Je lui ai fait répondre que je n’avais pas de foi comme homme politique, que j’étais un homme de bonne foi civile, artistique, littéraire,–si l’on peut donner ce qualificatif aux pirouettes, qui sont sorties de ma plume; mais que, comme homme politique, je n’existais pas, estimant que, pour un artiste, la meilleure politique, c’est de n’en pas faire.

–Si, m’a dit le reporter en chef du Matin, vous cachez votre jeu, vous devez être un homme politique, et vous allez vous expliquer, monsieur Cadet.

–Je vous affirme qu’il y a un Cadet à la Chambre qui peut dire quelque chose sur la politique,–mais pas moi; mon nom a été donné, il est vrai, à une rue. J’avais peur que ce nom fut changé; heureusement, tant que mon homonyme Cadet sera à la Chambre, on n’y touchera pas. Ce nom de rue n’implique pas que je puisse dire ce que c’est que la politique.

–Faites un effort, cher artiste, et supposez-vous pérorant à la Chambre.

–Malheureux! mais rien que la pensée de me trouver en présence de tous ces cochers du Char de l’État me fait frissonner des pieds à la tête! J’aimerais mieux jouer au Théâtre-Français devant vingt-huit Mardis réunis, que de me supposer, une seconde, discourant en face de cet hémicycle plein de la crème intellectuelle de la France! Dire quelque chose à ces êtres d’élite qui tiennent dans leurs mains les destinées de mon pays, proférer un monologue politique à la barbe de ces gens qui ont la veine de voyager à l’œil sur tous nos chemins de fer jamais, jamais je n’oserais!

Ou alors, si j’y étais contraint par une force irrésistible, je dirais, après avoir humecté ma jeune lèvre au verre d’eau sucrée qui décore la tribune:

«Messieurs... Mesdames... Non, messieurs, la politique extérieure... extérieure... Boulevard extérieur...»–et je m’évanouirais...

*Lignes enregistrées*
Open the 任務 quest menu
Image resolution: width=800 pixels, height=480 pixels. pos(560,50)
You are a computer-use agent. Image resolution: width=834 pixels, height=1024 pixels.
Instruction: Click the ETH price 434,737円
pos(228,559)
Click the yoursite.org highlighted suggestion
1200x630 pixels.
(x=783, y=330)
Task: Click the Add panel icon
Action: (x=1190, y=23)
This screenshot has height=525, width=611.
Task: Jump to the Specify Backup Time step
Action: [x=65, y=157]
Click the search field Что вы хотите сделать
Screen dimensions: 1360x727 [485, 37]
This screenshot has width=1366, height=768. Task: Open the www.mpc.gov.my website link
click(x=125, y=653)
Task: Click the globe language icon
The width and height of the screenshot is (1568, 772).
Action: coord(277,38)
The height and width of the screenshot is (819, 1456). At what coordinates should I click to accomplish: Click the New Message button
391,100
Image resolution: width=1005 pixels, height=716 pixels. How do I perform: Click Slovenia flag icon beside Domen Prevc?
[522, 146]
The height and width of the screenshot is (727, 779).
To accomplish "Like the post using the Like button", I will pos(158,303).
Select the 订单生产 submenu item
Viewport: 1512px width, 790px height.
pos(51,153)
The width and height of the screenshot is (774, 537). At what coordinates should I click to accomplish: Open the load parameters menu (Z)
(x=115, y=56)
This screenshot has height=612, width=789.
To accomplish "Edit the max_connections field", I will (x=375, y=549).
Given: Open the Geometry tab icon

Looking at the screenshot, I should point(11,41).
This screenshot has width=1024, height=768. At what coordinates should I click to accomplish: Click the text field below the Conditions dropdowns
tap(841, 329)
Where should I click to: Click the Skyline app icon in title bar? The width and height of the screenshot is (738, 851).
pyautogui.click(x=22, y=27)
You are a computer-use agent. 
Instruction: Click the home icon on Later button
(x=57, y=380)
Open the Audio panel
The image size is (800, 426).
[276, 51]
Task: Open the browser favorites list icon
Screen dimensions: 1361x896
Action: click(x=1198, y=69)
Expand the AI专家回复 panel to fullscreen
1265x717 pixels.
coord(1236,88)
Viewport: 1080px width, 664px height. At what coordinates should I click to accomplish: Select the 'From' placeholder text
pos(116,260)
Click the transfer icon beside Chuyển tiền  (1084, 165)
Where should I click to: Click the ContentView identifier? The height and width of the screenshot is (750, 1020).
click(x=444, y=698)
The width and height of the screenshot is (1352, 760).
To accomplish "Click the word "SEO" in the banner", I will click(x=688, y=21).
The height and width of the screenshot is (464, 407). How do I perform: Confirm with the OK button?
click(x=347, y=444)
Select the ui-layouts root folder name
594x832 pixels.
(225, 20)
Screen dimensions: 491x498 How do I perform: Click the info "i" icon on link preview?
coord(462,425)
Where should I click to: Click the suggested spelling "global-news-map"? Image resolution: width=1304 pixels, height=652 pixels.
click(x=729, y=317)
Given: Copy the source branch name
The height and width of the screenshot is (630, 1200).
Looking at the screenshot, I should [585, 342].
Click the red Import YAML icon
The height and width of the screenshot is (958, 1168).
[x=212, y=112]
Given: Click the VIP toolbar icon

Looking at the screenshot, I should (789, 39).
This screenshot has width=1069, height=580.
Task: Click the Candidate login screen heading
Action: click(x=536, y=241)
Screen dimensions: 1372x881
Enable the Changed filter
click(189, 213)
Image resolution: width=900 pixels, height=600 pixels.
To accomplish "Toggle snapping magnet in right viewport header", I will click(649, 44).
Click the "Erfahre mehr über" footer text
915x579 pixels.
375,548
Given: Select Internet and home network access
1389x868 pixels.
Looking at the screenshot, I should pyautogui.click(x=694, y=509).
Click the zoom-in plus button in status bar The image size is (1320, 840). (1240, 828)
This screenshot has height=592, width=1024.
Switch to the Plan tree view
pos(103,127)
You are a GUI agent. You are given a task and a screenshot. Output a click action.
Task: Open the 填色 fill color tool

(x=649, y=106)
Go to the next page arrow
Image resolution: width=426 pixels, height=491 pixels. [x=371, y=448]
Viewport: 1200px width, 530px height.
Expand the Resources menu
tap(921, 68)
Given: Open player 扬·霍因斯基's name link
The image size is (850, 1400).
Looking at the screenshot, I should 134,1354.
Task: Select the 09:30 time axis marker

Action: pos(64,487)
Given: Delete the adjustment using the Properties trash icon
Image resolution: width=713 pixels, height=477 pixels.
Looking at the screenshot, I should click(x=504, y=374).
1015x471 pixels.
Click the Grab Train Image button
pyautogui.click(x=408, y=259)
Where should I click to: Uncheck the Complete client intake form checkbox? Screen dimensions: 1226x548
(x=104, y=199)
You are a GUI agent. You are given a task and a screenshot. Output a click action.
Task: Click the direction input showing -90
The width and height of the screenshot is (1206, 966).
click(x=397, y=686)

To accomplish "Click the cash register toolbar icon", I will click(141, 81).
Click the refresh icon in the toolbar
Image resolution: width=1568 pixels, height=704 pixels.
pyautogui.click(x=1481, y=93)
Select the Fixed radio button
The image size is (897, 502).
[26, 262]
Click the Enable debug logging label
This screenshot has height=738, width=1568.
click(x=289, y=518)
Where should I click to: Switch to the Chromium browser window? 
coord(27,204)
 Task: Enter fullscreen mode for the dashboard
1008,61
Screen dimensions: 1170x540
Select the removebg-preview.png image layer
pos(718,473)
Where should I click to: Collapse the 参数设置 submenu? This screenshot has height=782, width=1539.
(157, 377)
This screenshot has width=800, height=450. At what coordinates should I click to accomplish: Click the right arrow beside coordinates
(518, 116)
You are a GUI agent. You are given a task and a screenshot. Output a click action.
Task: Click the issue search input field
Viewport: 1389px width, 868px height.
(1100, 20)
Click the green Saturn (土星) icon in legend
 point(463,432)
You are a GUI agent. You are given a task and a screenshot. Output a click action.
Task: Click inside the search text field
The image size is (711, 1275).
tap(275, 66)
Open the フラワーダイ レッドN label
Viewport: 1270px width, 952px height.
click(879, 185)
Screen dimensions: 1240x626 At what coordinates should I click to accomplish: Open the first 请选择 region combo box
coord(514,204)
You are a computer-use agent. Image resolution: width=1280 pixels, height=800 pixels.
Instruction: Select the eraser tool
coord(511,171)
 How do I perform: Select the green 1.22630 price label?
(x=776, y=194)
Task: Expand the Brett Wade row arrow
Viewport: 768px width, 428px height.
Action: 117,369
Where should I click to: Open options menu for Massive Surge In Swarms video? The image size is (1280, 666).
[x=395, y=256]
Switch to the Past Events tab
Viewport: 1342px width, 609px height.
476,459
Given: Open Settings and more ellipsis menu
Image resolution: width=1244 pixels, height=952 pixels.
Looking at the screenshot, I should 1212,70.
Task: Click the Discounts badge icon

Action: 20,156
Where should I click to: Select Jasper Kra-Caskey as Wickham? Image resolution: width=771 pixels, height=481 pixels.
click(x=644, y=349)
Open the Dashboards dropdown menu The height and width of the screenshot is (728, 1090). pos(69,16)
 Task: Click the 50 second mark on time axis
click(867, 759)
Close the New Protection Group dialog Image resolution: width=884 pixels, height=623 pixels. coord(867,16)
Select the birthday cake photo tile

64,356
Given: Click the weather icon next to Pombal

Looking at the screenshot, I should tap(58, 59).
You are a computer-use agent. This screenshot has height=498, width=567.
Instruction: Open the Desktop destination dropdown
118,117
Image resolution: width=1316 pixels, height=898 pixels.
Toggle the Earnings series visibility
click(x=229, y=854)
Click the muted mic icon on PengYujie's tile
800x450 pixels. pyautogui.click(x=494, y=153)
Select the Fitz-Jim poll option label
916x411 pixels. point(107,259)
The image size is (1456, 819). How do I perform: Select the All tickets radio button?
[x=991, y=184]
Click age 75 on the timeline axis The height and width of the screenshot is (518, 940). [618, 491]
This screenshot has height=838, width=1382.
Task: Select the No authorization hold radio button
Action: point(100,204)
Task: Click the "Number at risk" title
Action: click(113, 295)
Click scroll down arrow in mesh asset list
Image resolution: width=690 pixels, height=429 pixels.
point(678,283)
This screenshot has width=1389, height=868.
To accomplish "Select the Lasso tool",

*Consigne*
Dans le texte source, quels adjectifs qualifient la « bonne foi » revendiquée dans la première phrase ? Citez-les tous.

*Réponse attendue*
civile, artistique, littéraire